GIVEN DATA:
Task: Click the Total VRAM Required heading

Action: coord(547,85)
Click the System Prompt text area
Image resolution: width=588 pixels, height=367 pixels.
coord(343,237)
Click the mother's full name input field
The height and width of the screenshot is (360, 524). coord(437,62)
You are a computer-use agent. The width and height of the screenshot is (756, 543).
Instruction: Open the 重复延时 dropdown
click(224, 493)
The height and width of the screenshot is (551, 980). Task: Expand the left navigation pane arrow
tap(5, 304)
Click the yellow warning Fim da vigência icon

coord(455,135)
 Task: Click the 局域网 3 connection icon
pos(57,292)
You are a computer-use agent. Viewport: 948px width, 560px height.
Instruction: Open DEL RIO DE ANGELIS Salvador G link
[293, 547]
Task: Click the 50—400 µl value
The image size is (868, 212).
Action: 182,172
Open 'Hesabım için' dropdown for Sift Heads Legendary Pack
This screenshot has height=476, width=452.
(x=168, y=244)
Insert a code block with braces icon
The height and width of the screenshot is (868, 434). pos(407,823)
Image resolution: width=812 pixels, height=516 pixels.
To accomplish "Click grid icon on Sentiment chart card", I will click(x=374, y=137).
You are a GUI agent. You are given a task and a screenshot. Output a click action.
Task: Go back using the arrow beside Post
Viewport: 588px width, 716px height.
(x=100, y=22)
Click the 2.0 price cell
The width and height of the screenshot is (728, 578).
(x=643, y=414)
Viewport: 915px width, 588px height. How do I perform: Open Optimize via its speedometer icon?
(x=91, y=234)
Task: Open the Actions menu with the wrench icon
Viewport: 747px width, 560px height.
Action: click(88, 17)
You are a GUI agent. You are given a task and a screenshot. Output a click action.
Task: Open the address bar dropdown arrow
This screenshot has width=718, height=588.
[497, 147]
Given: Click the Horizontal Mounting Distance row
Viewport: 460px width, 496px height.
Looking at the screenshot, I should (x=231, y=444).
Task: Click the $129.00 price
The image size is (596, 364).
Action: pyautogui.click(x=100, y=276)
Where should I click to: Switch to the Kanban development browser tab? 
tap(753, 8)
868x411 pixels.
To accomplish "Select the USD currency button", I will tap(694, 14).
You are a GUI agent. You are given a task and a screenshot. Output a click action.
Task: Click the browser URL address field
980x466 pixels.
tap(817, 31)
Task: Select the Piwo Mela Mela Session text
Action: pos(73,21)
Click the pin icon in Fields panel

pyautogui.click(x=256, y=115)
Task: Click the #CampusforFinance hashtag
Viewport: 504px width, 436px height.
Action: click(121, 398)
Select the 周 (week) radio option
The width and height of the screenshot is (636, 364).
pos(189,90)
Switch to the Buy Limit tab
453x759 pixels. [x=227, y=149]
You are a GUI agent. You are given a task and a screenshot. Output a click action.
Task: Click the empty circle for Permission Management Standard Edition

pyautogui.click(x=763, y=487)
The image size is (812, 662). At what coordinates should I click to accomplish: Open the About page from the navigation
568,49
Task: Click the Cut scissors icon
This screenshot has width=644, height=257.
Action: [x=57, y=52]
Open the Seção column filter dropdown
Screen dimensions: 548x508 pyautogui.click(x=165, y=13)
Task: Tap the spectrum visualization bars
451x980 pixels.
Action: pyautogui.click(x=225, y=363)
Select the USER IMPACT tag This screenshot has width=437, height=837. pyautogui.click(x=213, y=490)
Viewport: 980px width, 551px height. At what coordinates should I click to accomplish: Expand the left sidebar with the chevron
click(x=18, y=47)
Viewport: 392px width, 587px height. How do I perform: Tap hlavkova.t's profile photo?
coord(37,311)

REQUIREMENT:
Wherever a line in the listing contains the word "address", copy that line out.

YOUR RESPONSE:
Task: Open the address bar dropdown arrow
Task: Click the browser URL address field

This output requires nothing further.